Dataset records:
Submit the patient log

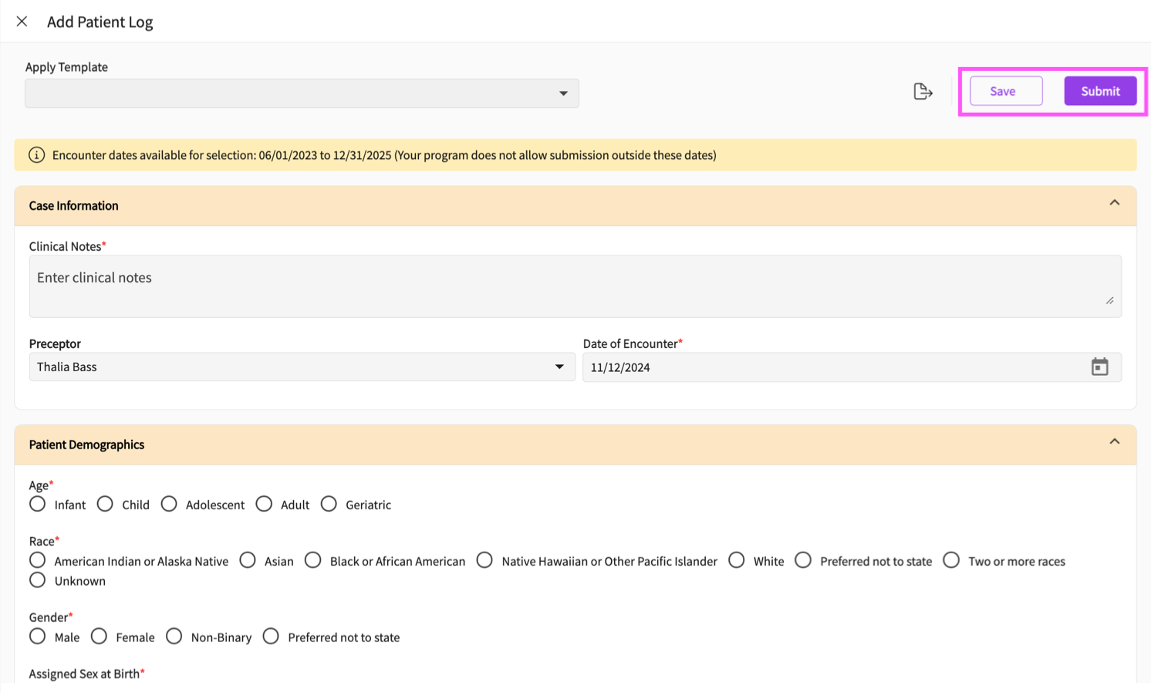click(x=1099, y=91)
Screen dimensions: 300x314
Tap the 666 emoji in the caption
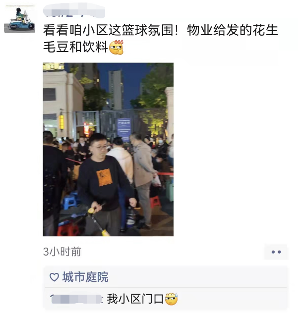pyautogui.click(x=117, y=47)
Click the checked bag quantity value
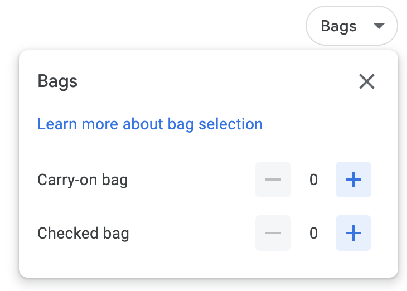This screenshot has width=407, height=291. tap(313, 233)
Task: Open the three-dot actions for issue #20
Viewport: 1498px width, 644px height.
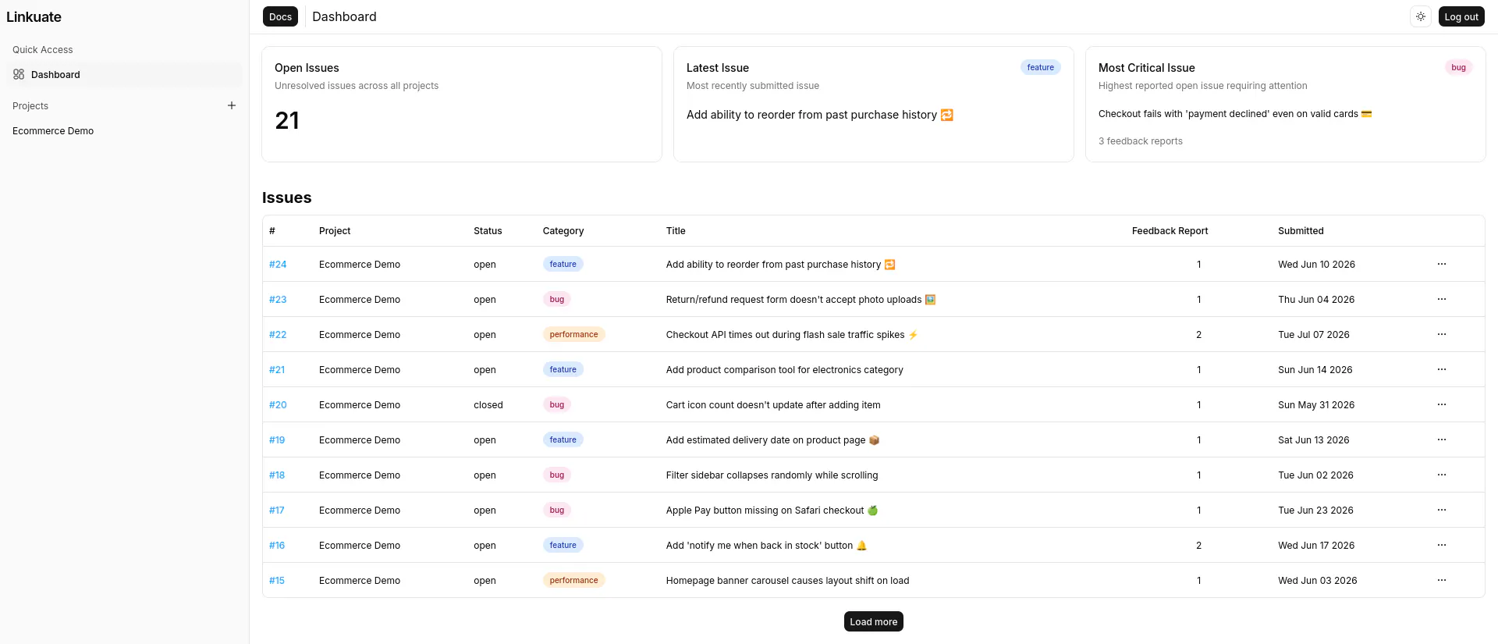Action: (x=1441, y=404)
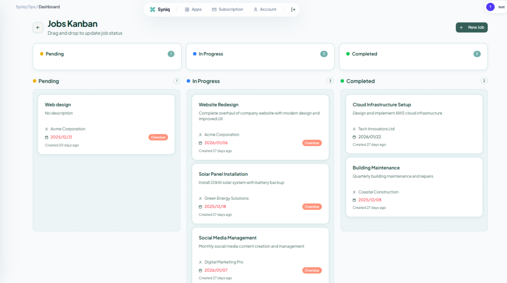Open the Solar Panel Installation job card
This screenshot has height=283, width=507.
tap(260, 194)
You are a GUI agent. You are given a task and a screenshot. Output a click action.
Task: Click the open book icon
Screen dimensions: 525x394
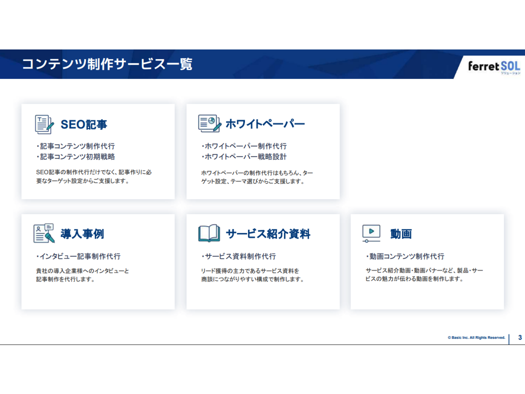[209, 233]
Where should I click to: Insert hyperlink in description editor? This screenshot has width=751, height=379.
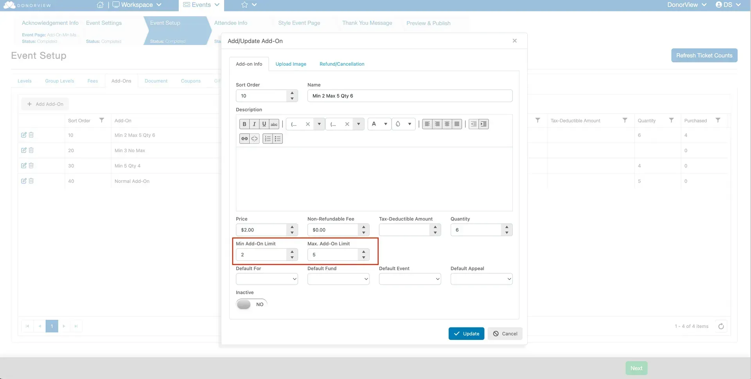(244, 138)
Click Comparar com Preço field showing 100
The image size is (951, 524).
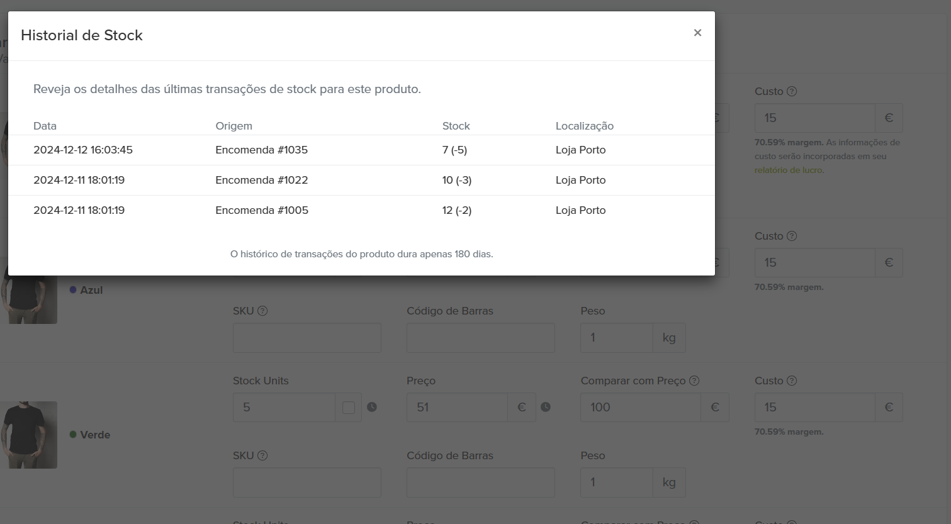(640, 408)
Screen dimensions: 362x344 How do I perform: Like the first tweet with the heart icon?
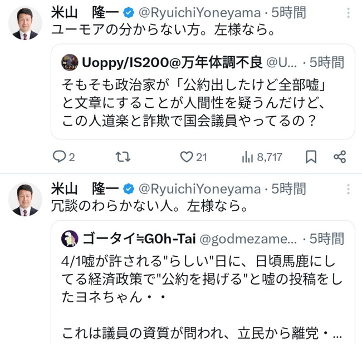point(186,157)
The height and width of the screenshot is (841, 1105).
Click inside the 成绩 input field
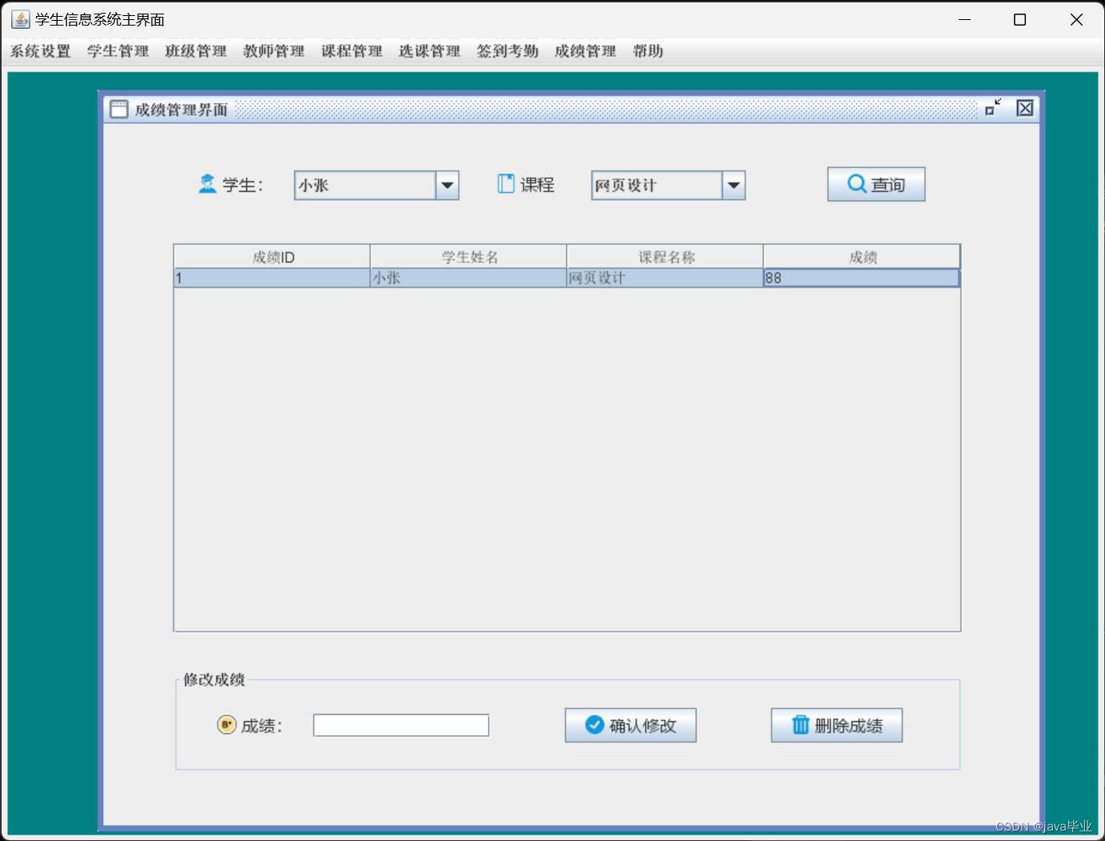399,724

WHAT TO PRODUCE: All of the data above needs to be retyped exactly, with the pictures removed.

PROBLEM SOLUTION:
Submit the patient log

click(x=1099, y=91)
Screen dimensions: 300x314
Tap the 666 emoji in the caption
pyautogui.click(x=117, y=47)
Click the checked bag quantity value
This screenshot has width=407, height=291. tap(313, 233)
Task: Open the three-dot actions for issue #20
Viewport: 1498px width, 644px height.
Action: (x=1441, y=404)
Open the Solar Panel Installation job card
This screenshot has height=283, width=507.
tap(260, 194)
You are a GUI agent. You are given a task and a screenshot. Output a click action.
Task: Click the open book icon
Screen dimensions: 525x394
[209, 233]
Where should I click to: Insert hyperlink in description editor? This screenshot has width=751, height=379.
(244, 138)
Click Comparar com Preço field showing 100
The image size is (951, 524).
(640, 408)
Screen dimensions: 362x344 How do I perform: Like the first tweet with the heart icon?
point(186,157)
The height and width of the screenshot is (841, 1105).
Click inside the 成绩 input field
399,724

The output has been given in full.